Aunque quizás se trate de un desprestigio y una mala prensa de tintes ambiguos. Porque si, por una parte, se aplauden las campañas de salud, por otro la intromisión y vigilancia de los gobiernos en las costumbres individuales son airadamente protestadas. El fenómeno culpabilizador del ciudadano y del hecho hedonista se ha dado, a la vez, que el citado y creciente desprestigio de las formas de ocupar y negociar el ocio y de practicar hábitos no saludables. No se puede fumar en ciertos espacios sin incurrir en multas graves. No se pude ser obeso sin enviar un mensaje desfavorable de indolencia, glotonería y enfermedad. Se debe tener mucho cuidado de mostrar productos de contenido sexual a niños a riesgo de se acusado de pervertidor. Está mal visto la venta de alcohol a jóvenes porque se entiende como una grave comportamiento homicida. No se puede ejercitar sexo sin protección sin ser tildado como suicida.

En la década de los 60 del siglo pasado como consecuencia del modelo de sociedad de consumo triunfante en EEUU y Europa, la reivindicación del hedonismo se convirtió en el desafío más rotundo y exitoso a los vetustos y caducos valores anteriores y en la muestra más hipnótica y extendida de evolución moral en muchos siglos. Por na parte, nos sumergía en un concepto vital más fresco y libre, nos desembarazaba de opresivos tabúes, y proporcionaba independencia para la realización personal de muchos.

Y no digamos cuando la mujer también pudo, entonces, hacerse partícipe del cambio y tomó el mando de sus decisiones y de su vida. Hombres y mujeres involucrados en un inédito paisaje moral protagonizaban un nuevo paradigma mayor libertad e igualdad. La nueva filosofía no sustituía a anhelos humanos universales y eternos como son la búsqueda de amor y riqueza pero ¿quién podría decir por aquel entonces que no se ofrecía a las personas una trayectoria vital más completa?

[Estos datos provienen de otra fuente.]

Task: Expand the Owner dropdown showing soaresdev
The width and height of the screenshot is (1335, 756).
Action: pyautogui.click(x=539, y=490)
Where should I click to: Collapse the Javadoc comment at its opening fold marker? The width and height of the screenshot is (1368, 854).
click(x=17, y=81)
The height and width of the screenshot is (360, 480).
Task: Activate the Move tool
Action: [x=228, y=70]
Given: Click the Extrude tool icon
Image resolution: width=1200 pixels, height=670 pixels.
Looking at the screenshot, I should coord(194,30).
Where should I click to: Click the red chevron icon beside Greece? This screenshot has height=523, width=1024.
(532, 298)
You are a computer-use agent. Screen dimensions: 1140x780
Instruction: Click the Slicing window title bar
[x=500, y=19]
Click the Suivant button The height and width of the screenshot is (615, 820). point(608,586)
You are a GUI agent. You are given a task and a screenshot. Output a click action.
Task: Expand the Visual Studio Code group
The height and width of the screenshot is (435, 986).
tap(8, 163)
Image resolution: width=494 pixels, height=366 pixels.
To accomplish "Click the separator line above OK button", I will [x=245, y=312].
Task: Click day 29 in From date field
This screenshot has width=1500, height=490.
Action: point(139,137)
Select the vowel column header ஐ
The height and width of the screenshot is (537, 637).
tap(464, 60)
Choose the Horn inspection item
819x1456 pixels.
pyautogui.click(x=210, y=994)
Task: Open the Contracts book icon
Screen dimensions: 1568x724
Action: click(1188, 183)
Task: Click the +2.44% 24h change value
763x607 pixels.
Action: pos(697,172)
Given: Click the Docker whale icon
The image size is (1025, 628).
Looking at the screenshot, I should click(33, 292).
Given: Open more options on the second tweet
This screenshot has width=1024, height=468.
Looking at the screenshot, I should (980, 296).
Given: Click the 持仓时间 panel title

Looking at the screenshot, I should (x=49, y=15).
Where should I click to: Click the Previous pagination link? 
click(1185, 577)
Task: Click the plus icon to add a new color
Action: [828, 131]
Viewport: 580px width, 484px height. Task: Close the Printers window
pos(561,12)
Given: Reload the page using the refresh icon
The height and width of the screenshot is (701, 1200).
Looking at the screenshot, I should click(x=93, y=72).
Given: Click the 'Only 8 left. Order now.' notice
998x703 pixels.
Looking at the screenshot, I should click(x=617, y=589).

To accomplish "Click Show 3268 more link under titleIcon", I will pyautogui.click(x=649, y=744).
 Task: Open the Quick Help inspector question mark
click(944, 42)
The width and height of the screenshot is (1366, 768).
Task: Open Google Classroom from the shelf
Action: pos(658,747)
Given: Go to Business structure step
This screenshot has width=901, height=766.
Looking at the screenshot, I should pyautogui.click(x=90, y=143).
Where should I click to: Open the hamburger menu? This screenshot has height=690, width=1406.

Ahora, sin embargo, las cosas parecen muy diferentes y los comportamientos y hábitos de muchos a la luz de los resultados de los datos de salud de la sociedad vienen a desdecir las promesas de felicidad del hedonismo. Desde la alegre y libérrima desinhibición que mostraba el movimiento contracultural de los 60 con su apología del sexo libre y del consumo de drogas se ha desplegado un muestrario de problemas sociales (mafias de trata de blancas, embarazos no deseados de adolescentes, negocios ilegales) y de salud (adicciones, Sida) además de un acrecentamiento del cinismo social que no se había dado en dos mil años de dominio eclesial de las mentes.